Similar logic has been prematurely applied in developing interventions based on initial epidemiologic research linking higher altitude exposure with decreased risk of concussion.14,22 The mechanisms proposed to explain the protective effects of altitude12,13 are based on misunderstandings of physiologic responses to high altitude exposure.15 A thorough discussion of these misconceptions is available elsewhere,15 but noticeable physiologic responses to altitude in the brain only occur >2,000 m (>7,000 feet) at a very minimum. Instead of physiologically relevant thresholds, concussion studies have defined higher altitude as those above the median elevation of game venues; ≥196 m (645 feet) for the NFL study by Myer et al.12,13 The weak physiologic justification is concerning, as observational studies without a strong scientific foundation do not demonstrate cause-and-effect and therefore often have limited reproducibility and are subject to misinterpretation and misuse.23

Unexpected results from epidemiologic studies can sometimes inspire re-examination of pathophysiologic mechanisms. However, weak scientific rationale combined with unconvincing replicability suggest that associations between altitude and concussion are likely coincidental rather than causal, as they are for team logo. Extremely large studies may be more likely to find statistical associations where no meaningful differences exist,24 as exemplified by our team logo analysis. The relative risk reductions appear so dramatic (RR = 0.75–0.78) because the baseline risk is low (approximately 5–7 concussions per 1000 athlete-exposures). Although sometimes protective, the risk difference for higher altitude and animal logo were both quite small and unstable from season-to-season (range = 0.2–3.7 per 1000 athlete-exposures).

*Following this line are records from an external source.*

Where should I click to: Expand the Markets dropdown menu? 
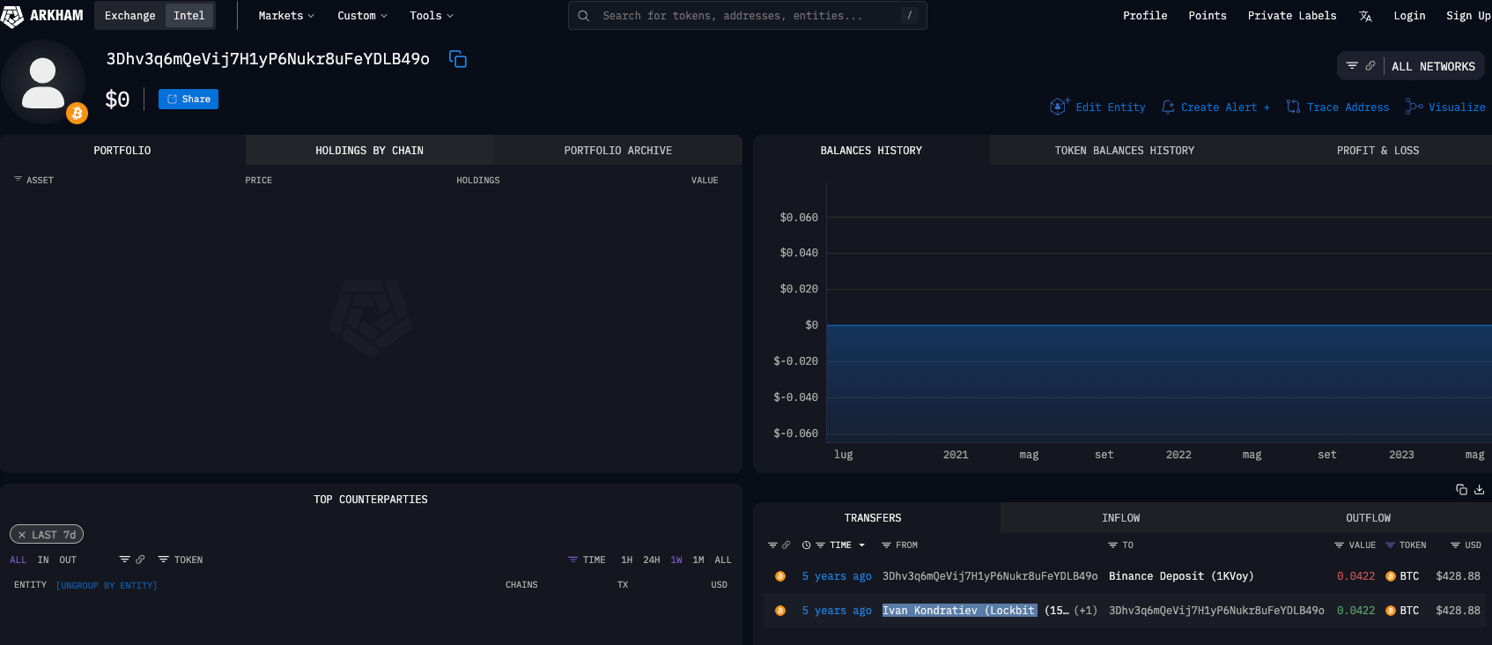click(285, 16)
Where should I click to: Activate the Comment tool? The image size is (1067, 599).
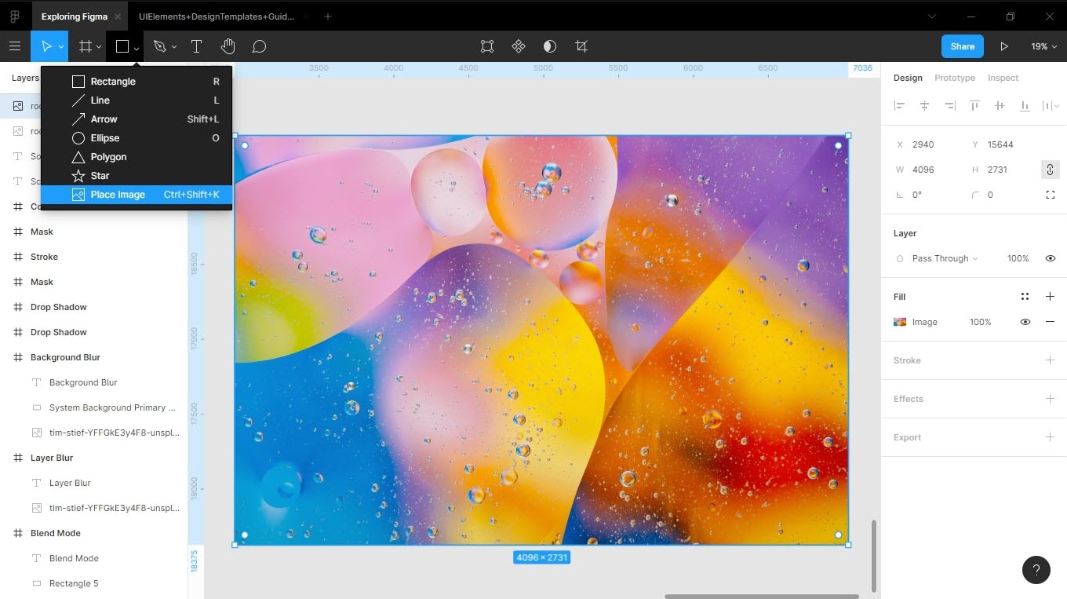coord(259,47)
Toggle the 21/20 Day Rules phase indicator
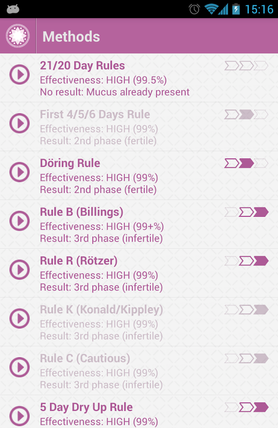 click(246, 66)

Sports medicine has been criticized for having a weak evidence basis,25 and this seems true for some aspects of concussion research. To minimize the chances of coincidental findings being mistaken for real effects,26 sports epidemiology studies should evaluate data across multiple seasons to determine whether consistent patterns exist and ensure that random fluctuations within a short time period do not spuriously inflate the overall long-term effect. Interpretation must also go beyond significant P values, and consider clinically relevant effect sizes.27 Datasets from sports injury studies should be made readily accessible so that other researchers can attempt to verify data accuracy, replicate the results, and perform further analyses. Although observational research is extremely valuable, it must be remembered that it is one component of an effective integrated approach to medicine,28 thus an interdisciplinary approach to concussion research and interventions is necessary.

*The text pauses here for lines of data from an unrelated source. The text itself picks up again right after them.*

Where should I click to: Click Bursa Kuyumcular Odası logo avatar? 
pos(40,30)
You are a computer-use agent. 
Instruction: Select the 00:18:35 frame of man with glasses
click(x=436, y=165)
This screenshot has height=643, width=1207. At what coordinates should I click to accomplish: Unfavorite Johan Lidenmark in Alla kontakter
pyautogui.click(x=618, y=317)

The sports community is desperate to protect athletes from concussions, and there is considerable pressure for athletic clubs and academic institutions not to turn a blind eye to the issue.29 As coaches, athletic directors, and medical staff are rightfully pressured to do “something” to reduce athlete risk, it is necessary for healthcare providers to have an accurate understanding of concussion research, so they can make evidence-based recommendations to the general public. Thus, it is imperative that emerging theories regarding concussion are sufficiently scrutinized so that weak scientific claims with limited replicability do not divert resources or provide athletes with a false sense of safety. Our demonstration that higher altitude and animal logo both reduce concussion risk within this four-season NFL dataset serves as an exemplary warning that tenuous results from observational research can inaccurately imply causation, and that careful critique of studies is necessary before clinical and policy decisions are implemented.